In Iraq, they go for the jugular: two weeks ago, the UN's top man, last week one of the most influential Shia Muslim clerics. As they used to say in the Lebanese war, if enough people want you dead, you'll die.

So who wanted Ayatollah Mohamed Bakr al-Hakim dead? Or, more to the point, who would not care if he died? Well, yes, there's the famous "Saddam remnants" which the al-Hakim family are already blaming for the Najaf massacre. He was tortured by Saddam's men and, after al-Hakim had gone into his Iranian exile, Saddam executed one of his relatives each year in a vain attempt to get him to come back. Then there's the Kuwaitis or the Saudis who certainly don't want his Supreme Council for the Islamic Revolution in Iraq to achieve any kind of "Islamic revolution" north of their border.

There are neo-conservatives aplenty in the United States who would never have trusted al-Hakim, despite his connections to the Iraqi Interim Council that the Americans run in Baghdad. Then there's the Shias.

Only a couple of months ago, I remember listening to al-Hakim preaching at Friday prayers, demanding an end to the Anglo-American occupation but speaking of peace and demanding even that women should join the new Iraqi army. "Don't think we all support this man," a worshipper said to me.

Al-Hakim also had a bad reputation for shopping his erstwhile Iraqi colleagues to Iranian intelligence.

Then there's Muqtada Sadr, the young--and much less learned--cleric whose martyred father has given him a cloak of heroism among younger Shias and who has long condemned "collaboration" with the American occupiers of Iraq; less well-known is his own organisation's quiet collaboration with Saddam's regime before the Anglo-American invasion.

Deeper than this singular dispute run the angry rivers of theological debate in the seminaries of Najaf, which never accepted the idea of velayat faqi--theological rule--espoused by Ayatollah Khomeini of Iran. Al-Hakim had called Khomeini, and his successor Ayatollah Khamanei, the "living Imam". Al-Hakim also compared himself to the martyred imams Ali and Hussein, whose family had also been killed during the first years of Muslim history. This was a trite, even faintly sacrilegious way of garnering support.

The people of Najaf, for the most part, don't believe in "living Imams" of this kind. But in the end, the bloodbath at Najaf--and the murder of Mohamed al-Hakim--will be seen for what it is: yet further proof that the Americans cannot, or will not, control Iraq. General Ricardo Sanchez, the US commander in Iraq, said only 24 hours earlier that he needed no more troops. Clearly, he does if he wishes to stop the appalling violence.
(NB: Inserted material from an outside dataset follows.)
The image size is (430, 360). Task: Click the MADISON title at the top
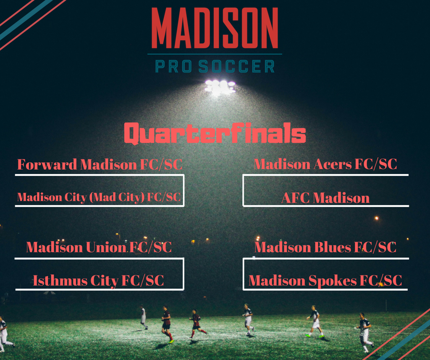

For what is happening, in the Sunni heartland around Baghdad and now in the burgeoning Shia nation to the south, is not just the back-draft of an invasion or even a growing guerrilla war against occupation. It is the start of a civil war in Iraq that will consume the entire nation if its new rulers do not abandon their neo-conservative fantasies and implore the world to share the future of the country with them.